Das Konzept des Ministeriums ist es, so "die notwendigen Arbeitsplätze zu schaffen (...) zu dem der Lohn eines jeden Typus von Arbeit durch das Zusammenspiel von Angebot und Nachfrage gebildet wird. (...) Das setzt eine substantielle Senkung der Arbeitskosten voraus."

Daher muss, "die Senkung der Lohnuntergrenze im Tarifsystem und eine flankierende Senkung der Eckregelsätze der Sozialversicherungsträger" durchgesetzt werden.

Damit würde - angeblich - die Beschäftigung in Deutschland steigen, von heute 63% auf annähernd 70%, um so die EU-Richtlinien zur Beschäftigungspolitik bis zum Jahr 2010 von 72% erfüllen zu können.

Umwandlung von Jobs

Durch die arbeitsrechtlichen Maßnahmen, wie sie sich in Form von "Ich-AG", Mini- und Midi-Jobs ausdrücken, findet dieser Niedriglohnsektor seine formelle Erweiterung.

Nicht nur im Einzelhandel werden so 100.000 Vollzeitjobs in für die Unternehmer kostengünstige Mini-Jobs umgewandelt. Zudem sind die Mini-Jobs ein notwendiger Zusatzverdienst für viele Beschäftigte im Niedriglohnsektor, damit sie überhaupt leben können.

• • • • • • •

▶ **Ihr Ziel**
Kopieren Sie den obigen Text über den Niedriglohnsektor vollständig und wortgetreu.

▶ **Gezeigte Daten**
• • • • • • •

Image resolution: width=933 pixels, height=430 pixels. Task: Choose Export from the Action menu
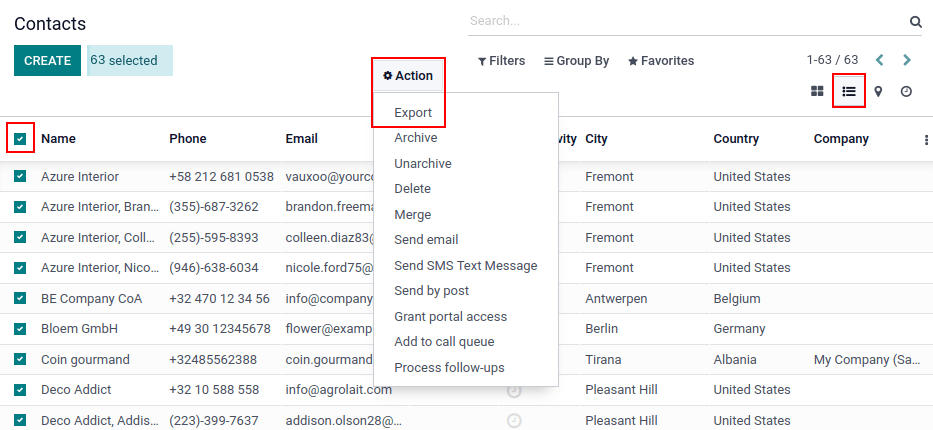413,113
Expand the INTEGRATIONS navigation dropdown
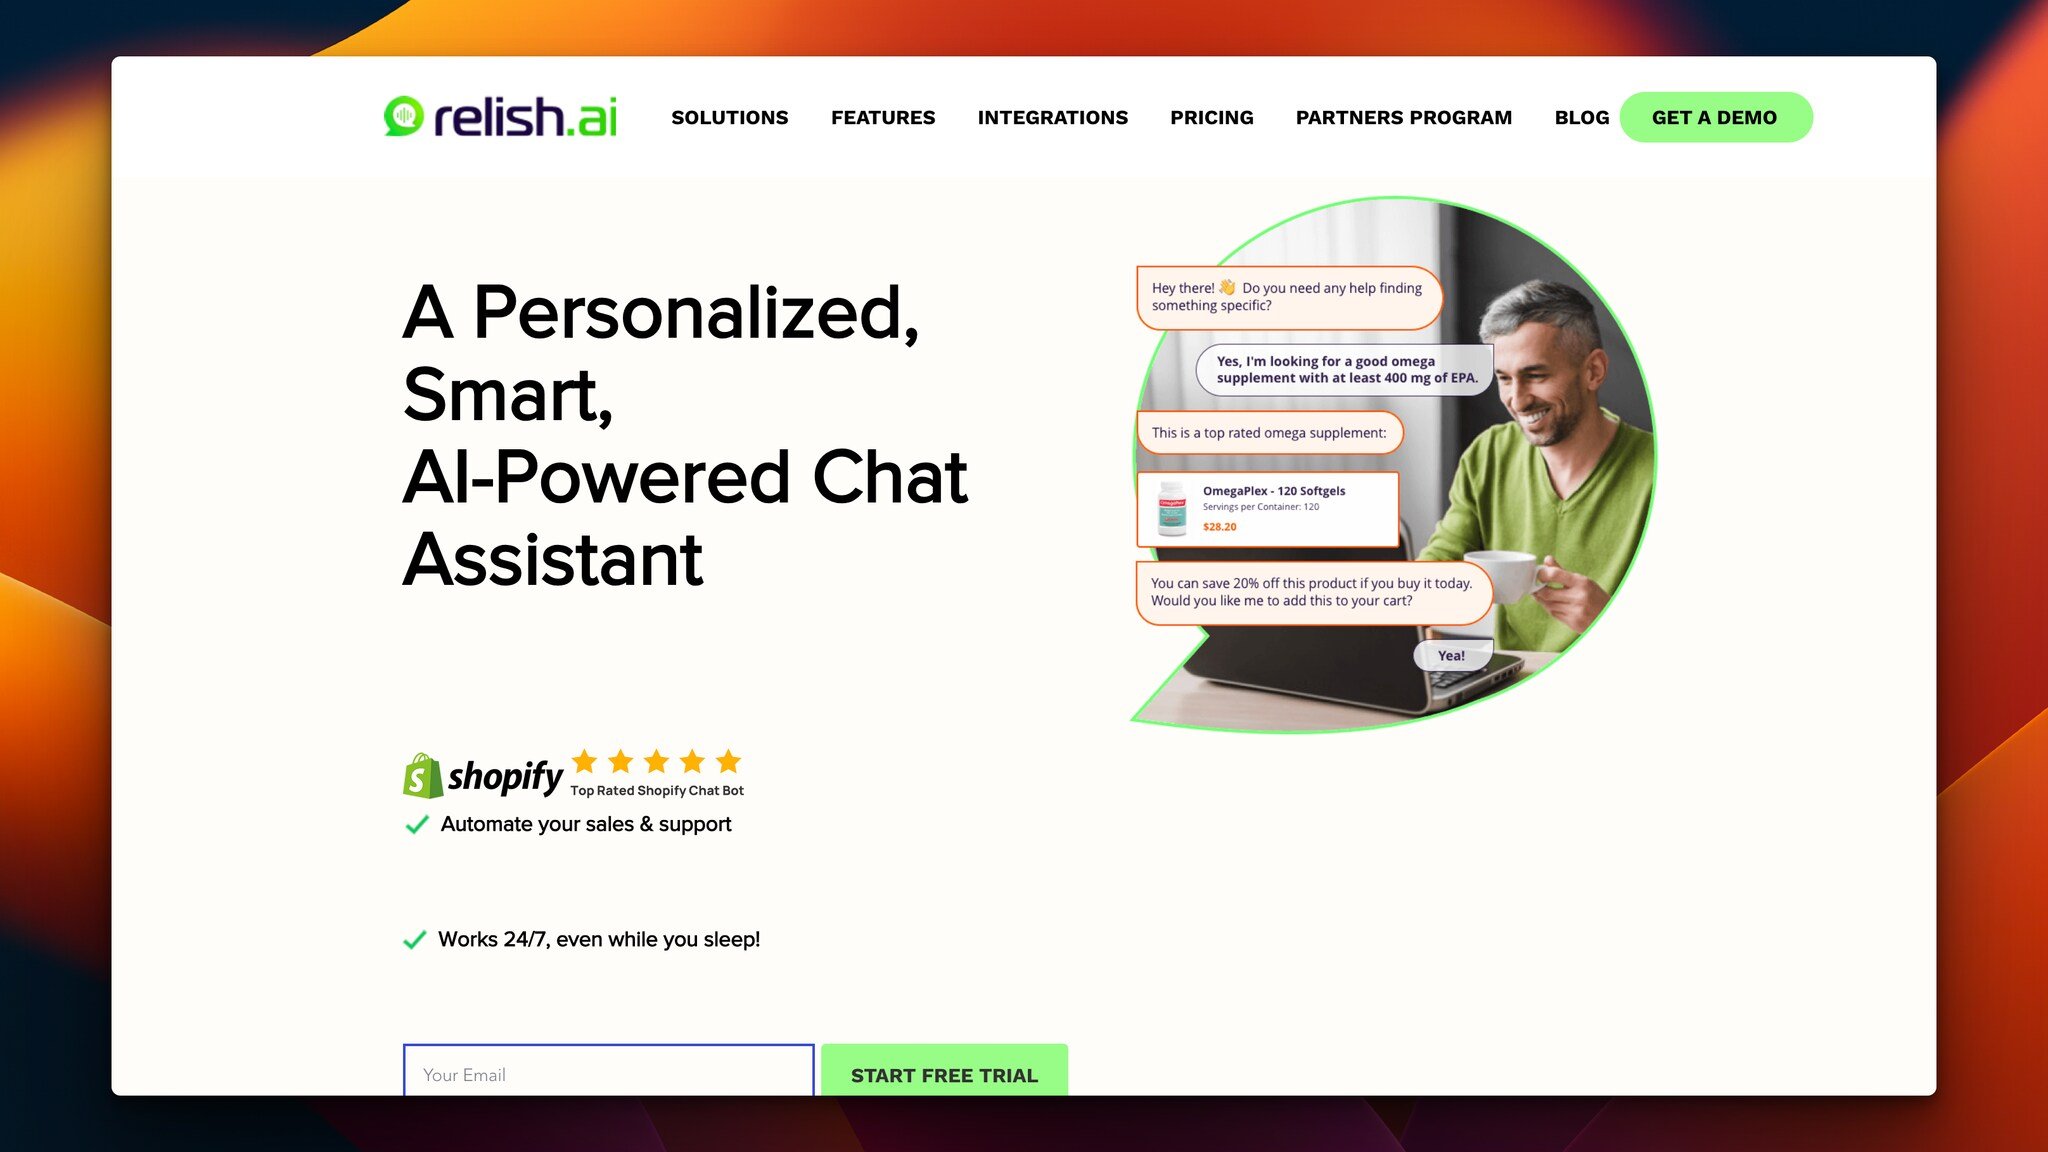Image resolution: width=2048 pixels, height=1152 pixels. click(1052, 117)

• • • • • • •

▶ **Die Antwort**
Das Konzept des Ministeriums ist es, so "die notwendigen Arbeitsplätze zu schaffen (...) zu dem der Lohn eines jeden Typus von Arbeit durch das Zusammenspiel von Angebot und Nachfrage gebildet wird. (...) Das setzt eine substantielle Senkung der Arbeitskosten voraus."

Daher muss, "die Senkung der Lohnuntergrenze im Tarifsystem und eine flankierende Senkung der Eckregelsätze der Sozialversicherungsträger" durchgesetzt werden.

Damit würde - angeblich - die Beschäftigung in Deutschland steigen, von heute 63% auf annähernd 70%, um so die EU-Richtlinien zur Beschäftigungspolitik bis zum Jahr 2010 von 72% erfüllen zu können.

Umwandlung von Jobs

Durch die arbeitsrechtlichen Maßnahmen, wie sie sich in Form von "Ich-AG", Mini- und Midi-Jobs ausdrücken, findet dieser Niedriglohnsektor seine formelle Erweiterung.

Nicht nur im Einzelhandel werden so 100.000 Vollzeitjobs in für die Unternehmer kostengünstige Mini-Jobs umgewandelt. Zudem sind die Mini-Jobs ein notwendiger Zusatzverdienst für viele Beschäftigte im Niedriglohnsektor, damit sie überhaupt leben können.